Vitamin D only indirectly increases fat metabolism by enhancing calcium absorption. Its real impact on body weight control is more likely to come from its ability to increase insulin sensitivity, thereby reducing hunger and diminishing food intake.

Despite these beneficial influences of both nutrients on body fat, their supplementation in weight loss trials did not lead to the anti-obesity effects researchers had hoped for.

Dr Soares says, “As soon as you perturb somebody’s energy input, the metabolic mechanisms that set in are essentially the ones that prevent weight loss. The body wants to regain weight to its original set point.”

In physiological terms, obesity is a “state of positive energy with an imbalance in how much is ingested and how much is expended”. Over time, this allows weight to accrue.

Dr Soares believes public health will gain from the early detection of such energy imbalances to prevent weight gain.

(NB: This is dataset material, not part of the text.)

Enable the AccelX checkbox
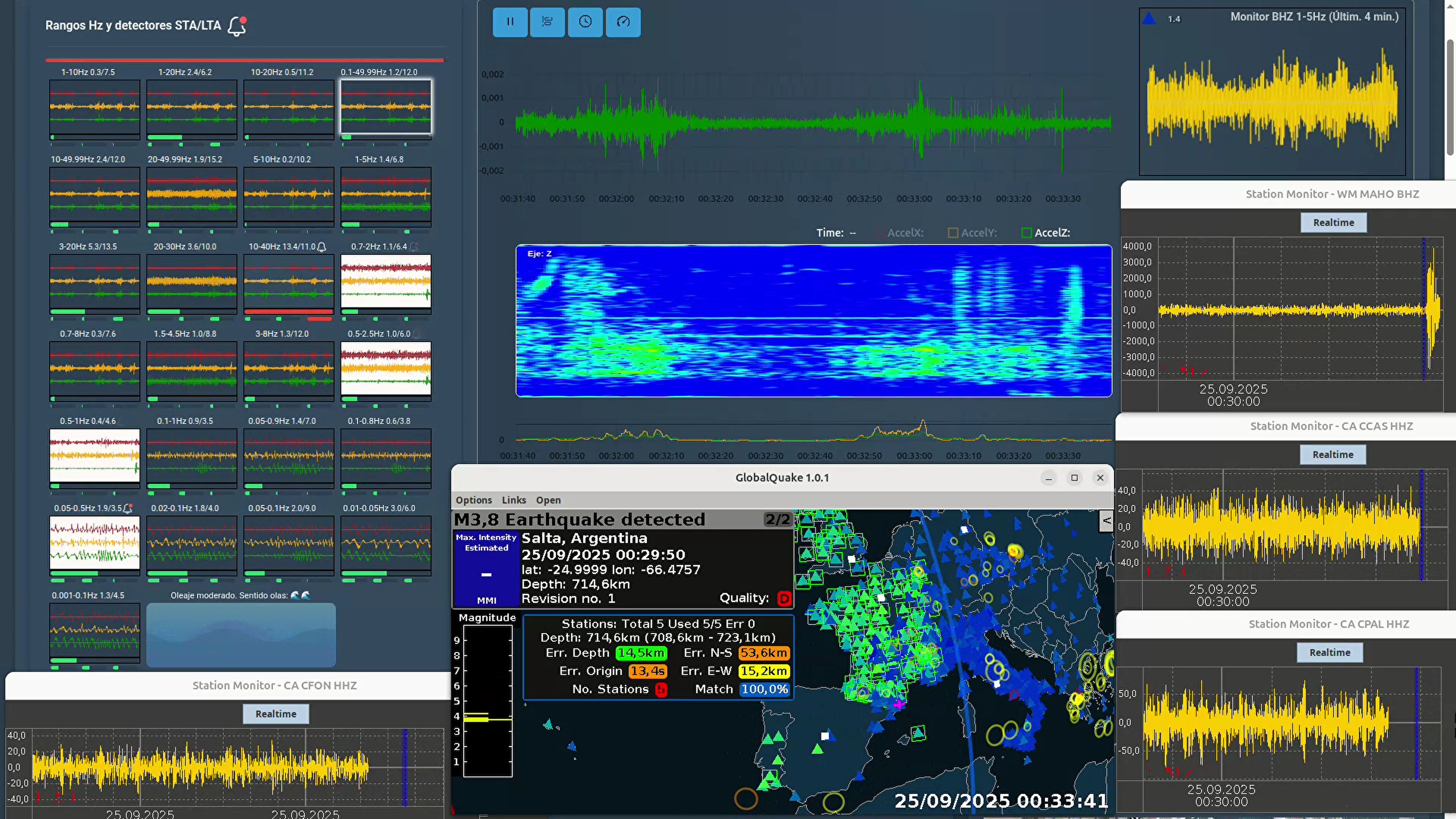The height and width of the screenshot is (819, 1456). [x=880, y=233]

The sensitivity of current methods needs to be improved and analytical outcomes reflecting the human energy balance need to be optimised to pick up those small but essential changes, which initiate weight gain.

Dr Soares’s suggests aiming for small amounts of healthy weight loss, which can be maintained over a long period of time.

His research has shown that weight loss with a diet inclusive of calcium rich dairy products may initially be marginal, but it maintains healthy bones and muscles, keeps energy expenditure high and redistributes fat away from the waist.